» WRITTEN TASK: Please recast the stretch of items below, from the line containing "This screenshot has height=352, width=718." through the line containing "pos(205,41)", as a numbered list with one line per number, leaving out blank lines.

--- begin ENTRIES PROVIDED ---

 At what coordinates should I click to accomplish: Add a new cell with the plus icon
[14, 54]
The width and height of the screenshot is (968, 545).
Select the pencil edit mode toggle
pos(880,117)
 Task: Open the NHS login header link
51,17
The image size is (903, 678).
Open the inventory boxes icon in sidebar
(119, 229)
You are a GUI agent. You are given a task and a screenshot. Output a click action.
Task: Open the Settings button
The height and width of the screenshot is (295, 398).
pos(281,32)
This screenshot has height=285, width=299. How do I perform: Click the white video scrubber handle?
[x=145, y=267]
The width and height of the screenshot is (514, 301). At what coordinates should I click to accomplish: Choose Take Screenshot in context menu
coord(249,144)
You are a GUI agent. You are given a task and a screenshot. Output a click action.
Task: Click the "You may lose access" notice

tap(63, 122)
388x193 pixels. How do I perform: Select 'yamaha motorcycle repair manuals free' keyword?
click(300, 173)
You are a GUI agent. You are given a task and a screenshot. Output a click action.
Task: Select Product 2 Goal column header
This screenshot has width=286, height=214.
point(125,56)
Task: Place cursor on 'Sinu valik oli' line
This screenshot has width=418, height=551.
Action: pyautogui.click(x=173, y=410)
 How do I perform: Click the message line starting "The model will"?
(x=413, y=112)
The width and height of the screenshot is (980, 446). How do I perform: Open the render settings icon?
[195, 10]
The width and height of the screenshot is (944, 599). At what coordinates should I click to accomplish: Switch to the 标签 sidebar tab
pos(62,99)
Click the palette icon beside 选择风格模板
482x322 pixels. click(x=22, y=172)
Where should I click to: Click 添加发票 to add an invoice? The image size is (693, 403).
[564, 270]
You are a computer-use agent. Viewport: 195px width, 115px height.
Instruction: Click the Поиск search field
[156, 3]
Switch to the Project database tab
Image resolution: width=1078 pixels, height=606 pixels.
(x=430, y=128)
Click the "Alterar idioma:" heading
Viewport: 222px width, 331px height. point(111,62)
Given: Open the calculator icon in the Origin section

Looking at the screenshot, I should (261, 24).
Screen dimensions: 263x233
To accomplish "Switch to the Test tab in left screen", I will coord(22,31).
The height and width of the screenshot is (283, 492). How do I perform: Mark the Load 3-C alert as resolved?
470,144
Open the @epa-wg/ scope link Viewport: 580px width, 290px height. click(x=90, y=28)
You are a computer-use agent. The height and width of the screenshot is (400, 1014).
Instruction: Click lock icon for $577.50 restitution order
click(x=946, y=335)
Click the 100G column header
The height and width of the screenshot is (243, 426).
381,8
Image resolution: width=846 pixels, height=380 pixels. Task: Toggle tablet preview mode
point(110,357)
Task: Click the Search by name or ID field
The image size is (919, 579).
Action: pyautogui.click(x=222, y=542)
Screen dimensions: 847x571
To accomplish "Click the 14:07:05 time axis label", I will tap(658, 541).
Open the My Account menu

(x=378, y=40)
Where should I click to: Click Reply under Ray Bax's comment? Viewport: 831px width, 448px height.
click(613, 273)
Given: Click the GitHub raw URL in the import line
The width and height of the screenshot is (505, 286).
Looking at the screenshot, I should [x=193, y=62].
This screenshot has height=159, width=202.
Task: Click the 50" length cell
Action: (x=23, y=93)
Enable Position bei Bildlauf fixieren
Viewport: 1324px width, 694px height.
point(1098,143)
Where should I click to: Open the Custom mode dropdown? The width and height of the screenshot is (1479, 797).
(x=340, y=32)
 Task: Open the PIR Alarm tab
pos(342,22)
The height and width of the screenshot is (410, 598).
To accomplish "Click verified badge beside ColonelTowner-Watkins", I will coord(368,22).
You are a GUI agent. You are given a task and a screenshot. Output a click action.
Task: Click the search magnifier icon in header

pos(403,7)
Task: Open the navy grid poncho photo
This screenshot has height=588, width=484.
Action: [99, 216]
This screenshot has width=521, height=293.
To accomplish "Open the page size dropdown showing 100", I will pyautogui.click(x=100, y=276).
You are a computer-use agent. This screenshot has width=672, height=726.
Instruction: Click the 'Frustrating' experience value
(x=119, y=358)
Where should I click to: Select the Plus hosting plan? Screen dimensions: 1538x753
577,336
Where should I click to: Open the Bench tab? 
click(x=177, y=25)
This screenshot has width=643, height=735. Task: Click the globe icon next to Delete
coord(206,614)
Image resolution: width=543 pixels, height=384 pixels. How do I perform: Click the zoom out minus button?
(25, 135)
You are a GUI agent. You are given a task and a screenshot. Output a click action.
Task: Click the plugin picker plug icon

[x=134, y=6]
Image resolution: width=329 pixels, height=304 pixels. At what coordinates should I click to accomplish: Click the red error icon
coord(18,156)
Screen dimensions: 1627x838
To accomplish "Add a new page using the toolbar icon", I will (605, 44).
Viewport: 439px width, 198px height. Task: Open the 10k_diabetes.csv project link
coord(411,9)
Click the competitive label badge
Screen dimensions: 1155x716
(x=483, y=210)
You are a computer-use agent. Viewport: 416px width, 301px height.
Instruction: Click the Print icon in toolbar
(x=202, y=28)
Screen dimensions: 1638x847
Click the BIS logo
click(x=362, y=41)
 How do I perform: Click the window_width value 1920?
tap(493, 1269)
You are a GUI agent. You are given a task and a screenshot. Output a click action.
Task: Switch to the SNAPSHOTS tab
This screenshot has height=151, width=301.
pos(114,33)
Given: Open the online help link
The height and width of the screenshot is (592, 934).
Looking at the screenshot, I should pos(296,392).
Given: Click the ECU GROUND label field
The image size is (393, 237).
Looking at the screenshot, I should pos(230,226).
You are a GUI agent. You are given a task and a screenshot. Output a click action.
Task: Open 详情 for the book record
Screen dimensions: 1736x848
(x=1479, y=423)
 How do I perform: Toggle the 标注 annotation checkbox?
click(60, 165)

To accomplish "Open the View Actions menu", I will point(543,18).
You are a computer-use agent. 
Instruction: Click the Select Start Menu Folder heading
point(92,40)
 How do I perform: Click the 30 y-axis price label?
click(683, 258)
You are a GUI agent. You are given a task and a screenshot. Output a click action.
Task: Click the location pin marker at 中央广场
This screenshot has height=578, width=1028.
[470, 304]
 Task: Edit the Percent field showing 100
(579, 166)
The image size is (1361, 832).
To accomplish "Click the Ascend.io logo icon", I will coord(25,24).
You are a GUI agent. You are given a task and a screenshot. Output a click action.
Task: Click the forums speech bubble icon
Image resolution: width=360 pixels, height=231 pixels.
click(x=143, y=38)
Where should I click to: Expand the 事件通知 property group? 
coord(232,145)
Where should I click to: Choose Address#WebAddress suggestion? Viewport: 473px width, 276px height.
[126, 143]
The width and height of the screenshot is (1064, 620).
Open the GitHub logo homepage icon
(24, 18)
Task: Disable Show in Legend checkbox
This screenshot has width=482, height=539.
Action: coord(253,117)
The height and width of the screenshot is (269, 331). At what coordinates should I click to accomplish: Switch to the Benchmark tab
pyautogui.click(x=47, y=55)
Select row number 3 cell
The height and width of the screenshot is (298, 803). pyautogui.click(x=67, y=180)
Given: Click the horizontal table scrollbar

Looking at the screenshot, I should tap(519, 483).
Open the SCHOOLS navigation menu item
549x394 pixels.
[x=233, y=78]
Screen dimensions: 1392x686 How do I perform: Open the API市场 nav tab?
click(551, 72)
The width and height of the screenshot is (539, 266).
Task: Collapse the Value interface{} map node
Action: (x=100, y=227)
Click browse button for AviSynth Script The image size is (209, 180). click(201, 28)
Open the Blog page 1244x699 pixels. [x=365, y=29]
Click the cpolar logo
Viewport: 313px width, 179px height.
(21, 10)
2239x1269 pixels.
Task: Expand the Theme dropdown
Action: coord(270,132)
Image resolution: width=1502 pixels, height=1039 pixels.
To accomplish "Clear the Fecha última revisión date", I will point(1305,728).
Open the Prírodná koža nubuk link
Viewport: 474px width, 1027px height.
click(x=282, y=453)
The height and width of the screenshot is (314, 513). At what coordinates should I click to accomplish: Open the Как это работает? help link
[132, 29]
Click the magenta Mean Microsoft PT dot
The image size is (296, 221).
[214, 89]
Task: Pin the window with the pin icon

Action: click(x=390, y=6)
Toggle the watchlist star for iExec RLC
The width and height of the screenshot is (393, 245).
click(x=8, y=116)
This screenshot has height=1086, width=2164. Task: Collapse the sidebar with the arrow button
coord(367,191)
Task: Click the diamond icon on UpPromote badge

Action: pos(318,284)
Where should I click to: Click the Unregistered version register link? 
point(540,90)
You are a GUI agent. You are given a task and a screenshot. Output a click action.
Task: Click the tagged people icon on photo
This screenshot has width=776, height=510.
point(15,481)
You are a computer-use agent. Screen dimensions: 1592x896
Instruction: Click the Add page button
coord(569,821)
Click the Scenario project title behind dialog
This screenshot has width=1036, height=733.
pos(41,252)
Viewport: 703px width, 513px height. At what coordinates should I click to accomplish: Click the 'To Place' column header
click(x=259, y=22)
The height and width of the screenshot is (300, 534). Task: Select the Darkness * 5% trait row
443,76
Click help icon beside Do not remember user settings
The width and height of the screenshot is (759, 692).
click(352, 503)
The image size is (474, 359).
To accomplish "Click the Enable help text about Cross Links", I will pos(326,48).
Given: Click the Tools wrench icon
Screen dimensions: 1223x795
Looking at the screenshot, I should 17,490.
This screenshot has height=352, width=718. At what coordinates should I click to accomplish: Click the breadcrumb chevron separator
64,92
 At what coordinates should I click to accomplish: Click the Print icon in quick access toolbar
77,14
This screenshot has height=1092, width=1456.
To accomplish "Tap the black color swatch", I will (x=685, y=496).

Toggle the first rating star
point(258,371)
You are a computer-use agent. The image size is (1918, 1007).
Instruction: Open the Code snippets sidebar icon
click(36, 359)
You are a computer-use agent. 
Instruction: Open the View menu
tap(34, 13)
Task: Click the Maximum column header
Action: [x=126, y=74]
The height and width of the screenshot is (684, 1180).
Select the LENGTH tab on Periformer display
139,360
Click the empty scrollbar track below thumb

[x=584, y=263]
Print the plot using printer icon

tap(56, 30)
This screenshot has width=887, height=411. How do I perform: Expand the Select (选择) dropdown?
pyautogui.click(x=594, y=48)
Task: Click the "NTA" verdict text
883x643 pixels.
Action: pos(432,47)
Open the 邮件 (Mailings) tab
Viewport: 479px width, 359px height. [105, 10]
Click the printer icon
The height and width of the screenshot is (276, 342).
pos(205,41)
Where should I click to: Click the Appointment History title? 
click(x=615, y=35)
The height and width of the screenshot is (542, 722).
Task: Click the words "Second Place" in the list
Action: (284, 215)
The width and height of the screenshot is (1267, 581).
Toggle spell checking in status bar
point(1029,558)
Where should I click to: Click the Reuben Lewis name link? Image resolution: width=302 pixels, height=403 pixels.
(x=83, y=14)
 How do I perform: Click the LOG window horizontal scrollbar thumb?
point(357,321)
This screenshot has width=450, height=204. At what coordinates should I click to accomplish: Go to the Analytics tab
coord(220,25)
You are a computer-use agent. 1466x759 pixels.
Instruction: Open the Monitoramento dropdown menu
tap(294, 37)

--- end ENTRIES PROVIDED ---

» CORRECT RESULT:
1. This screenshot has height=352, width=718. At what coordinates should I click to accomplish: Click the breadcrumb chevron separator
2. 64,92
3.  At what coordinates should I click to accomplish: Click the Print icon in quick access toolbar
4. 77,14
5. This screenshot has height=1092, width=1456.
6. To accomplish "Tap the black color swatch", I will (x=685, y=496).
7. Toggle the first rating star
8. point(258,371)
9. You are a computer-use agent. The image size is (1918, 1007).
10. Instruction: Open the Code snippets sidebar icon
11. click(36, 359)
12. You are a computer-use agent. 
13. Instruction: Open the View menu
14. tap(34, 13)
15. Task: Click the Maximum column header
16. Action: [x=126, y=74]
17. The height and width of the screenshot is (684, 1180).
18. Select the LENGTH tab on Periformer display
19. 139,360
20. Click the empty scrollbar track below thumb
21. [x=584, y=263]
22. Print the plot using printer icon
23. tap(56, 30)
24. This screenshot has width=887, height=411. How do I perform: Expand the Select (选择) dropdown?
25. pyautogui.click(x=594, y=48)
26. Task: Click the "NTA" verdict text
27. 883x643 pixels.
28. Action: pos(432,47)
29. Open the 邮件 (Mailings) tab
30. Viewport: 479px width, 359px height. [105, 10]
31. Click the printer icon
32. The height and width of the screenshot is (276, 342).
33. pos(205,41)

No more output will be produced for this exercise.